(Provided information)
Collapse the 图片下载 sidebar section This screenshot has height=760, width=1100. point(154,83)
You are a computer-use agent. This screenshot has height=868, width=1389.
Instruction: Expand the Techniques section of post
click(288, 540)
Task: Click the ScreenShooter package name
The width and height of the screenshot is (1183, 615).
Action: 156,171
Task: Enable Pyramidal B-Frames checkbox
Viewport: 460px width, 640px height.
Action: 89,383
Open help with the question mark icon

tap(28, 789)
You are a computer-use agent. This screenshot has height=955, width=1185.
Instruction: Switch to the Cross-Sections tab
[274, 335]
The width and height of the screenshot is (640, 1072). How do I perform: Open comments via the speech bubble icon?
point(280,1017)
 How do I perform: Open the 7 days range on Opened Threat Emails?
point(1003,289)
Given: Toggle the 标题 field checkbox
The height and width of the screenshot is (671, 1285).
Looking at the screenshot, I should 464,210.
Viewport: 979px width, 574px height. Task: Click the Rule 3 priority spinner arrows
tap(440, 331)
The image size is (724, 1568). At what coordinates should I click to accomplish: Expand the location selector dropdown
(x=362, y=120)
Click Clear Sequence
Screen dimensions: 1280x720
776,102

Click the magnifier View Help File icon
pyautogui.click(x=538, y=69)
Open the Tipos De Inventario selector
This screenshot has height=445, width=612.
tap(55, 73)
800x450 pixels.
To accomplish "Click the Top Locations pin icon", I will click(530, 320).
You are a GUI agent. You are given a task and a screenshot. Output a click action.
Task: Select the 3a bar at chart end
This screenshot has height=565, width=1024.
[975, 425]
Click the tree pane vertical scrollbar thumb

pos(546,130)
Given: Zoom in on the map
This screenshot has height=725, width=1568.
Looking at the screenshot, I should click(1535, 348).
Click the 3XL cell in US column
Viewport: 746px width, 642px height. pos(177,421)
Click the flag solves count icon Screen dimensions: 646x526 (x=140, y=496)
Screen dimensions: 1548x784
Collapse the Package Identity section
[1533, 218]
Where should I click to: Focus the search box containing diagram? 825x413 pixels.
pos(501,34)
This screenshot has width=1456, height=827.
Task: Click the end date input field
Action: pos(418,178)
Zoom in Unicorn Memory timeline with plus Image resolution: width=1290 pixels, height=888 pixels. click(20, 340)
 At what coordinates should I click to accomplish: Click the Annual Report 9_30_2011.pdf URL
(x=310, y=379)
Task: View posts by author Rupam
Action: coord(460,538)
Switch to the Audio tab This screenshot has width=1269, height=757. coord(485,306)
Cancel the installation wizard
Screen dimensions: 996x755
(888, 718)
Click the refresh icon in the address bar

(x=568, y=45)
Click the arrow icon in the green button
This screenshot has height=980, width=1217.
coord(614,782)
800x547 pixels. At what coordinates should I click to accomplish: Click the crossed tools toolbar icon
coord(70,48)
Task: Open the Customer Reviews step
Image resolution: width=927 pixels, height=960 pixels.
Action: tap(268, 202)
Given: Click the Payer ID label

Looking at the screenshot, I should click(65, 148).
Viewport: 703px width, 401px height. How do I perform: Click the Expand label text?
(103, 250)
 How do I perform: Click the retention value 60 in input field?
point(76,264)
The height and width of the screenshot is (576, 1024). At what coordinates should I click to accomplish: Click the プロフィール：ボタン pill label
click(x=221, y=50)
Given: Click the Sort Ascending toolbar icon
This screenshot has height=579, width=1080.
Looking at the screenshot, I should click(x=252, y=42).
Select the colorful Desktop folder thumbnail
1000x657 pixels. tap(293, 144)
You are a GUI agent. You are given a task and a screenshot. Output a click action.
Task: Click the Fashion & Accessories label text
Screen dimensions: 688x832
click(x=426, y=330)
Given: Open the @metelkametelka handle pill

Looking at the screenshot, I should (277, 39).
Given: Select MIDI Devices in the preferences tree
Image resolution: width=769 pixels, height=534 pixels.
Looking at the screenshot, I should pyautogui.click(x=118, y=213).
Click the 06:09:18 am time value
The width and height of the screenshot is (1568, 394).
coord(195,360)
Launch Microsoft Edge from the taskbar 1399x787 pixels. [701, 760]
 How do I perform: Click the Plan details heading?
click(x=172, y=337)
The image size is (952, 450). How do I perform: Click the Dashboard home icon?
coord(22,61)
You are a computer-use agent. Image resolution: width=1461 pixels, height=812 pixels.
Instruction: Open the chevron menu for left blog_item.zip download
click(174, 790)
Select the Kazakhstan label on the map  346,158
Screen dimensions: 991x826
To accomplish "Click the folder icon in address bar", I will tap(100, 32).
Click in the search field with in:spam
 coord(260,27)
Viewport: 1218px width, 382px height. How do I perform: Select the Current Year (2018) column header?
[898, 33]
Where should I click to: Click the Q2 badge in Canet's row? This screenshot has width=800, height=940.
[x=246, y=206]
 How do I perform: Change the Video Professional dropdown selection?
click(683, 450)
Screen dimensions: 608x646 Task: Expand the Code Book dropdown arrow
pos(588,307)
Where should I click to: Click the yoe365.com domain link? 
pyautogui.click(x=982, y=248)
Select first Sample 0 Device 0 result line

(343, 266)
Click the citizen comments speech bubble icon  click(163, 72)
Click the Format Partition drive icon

(Task goal) Filter the listing by the string "Zoom"; copy each matching line.

(Task output)
Given: Zoom in on the map
Zoom in Unicorn Memory timeline with plus Image resolution: width=1290 pixels, height=888 pixels. click(20, 340)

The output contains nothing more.